101 after-school activities for kids
After-school activities do wonders for a child's development. They're linked to improving social skills, grades, overall coordination, sense of self and relationships with adults other than their parents. Activities of all kinds can also give kids a chance to be themselves, free of the structure they face at school.
"Since kids spend their day primarily sitting down and following a schedule at school, when they get home it is important for them to have time to be creative, get moving and do something they enjoy," says Kristin Fitch, CEO and co-founder of ZiggityZoom.
Need inspiration for things to do with kids? Fitch and Beverly Stewart, founder and director of Back to Basics Learning Dynamics, brainstormed 101 ideas to get you started.

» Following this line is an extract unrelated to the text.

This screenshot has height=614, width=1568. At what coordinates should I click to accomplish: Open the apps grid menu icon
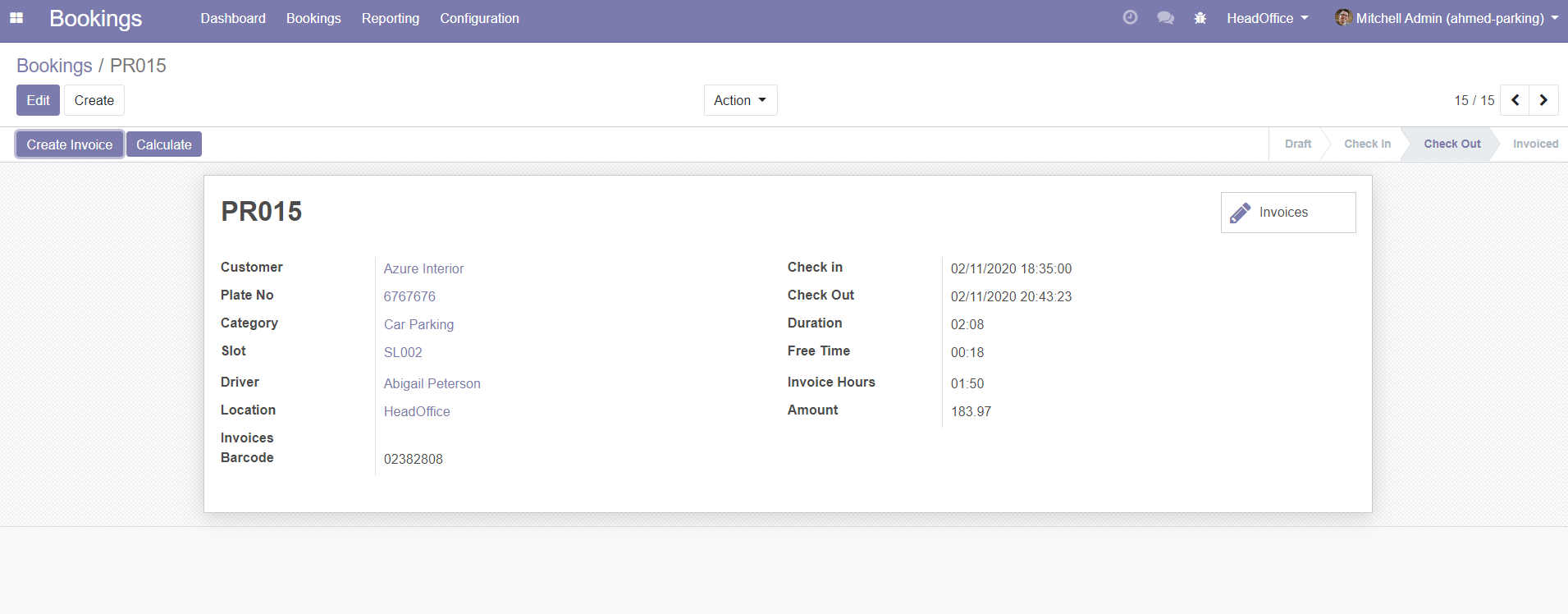(16, 18)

1. Make school-themed crafts, like a pipe cleaner notebook or a pencil vase.
2. Design and make friendship bracelets.
3. Make a time capsule. Choose special things from this year, month or even just today and put them away in a shoebox to open at a future date. Include a note in the box explaining why you chose each item.
5. Finger painting is fun at any age.
6. Make "daisy chains" with the cutest weeds in the warmer months.
7. Sew a homemade kite. Next: Make it fly!
8. Illustrate a story.
9. Draw a sidewalk mural. Take a photo of the best ones so you can keep track of the masterpieces.
10. Choose an old item around the house that's no longer useful, paint it and turn it into a decorative piece. (i.e, an old guitar that doesn't work, a broken clock, an old water pitcher, old tires, etc.)
11. Mold old crayons into cool shapes.
12. Hammer color from leaves into paper.
13. Make a fun calendar with colored countdowns to holidays and other exciting events. (Ex. the next family vacation, an upcoming birthday party, etc.)
14. Get a blank picture frame (or one you've repainted) and glue pieces of fun all over it — buttons, miniature toys, shells, pebbles, bottle caps, anything! Then find a nice photo to put in it.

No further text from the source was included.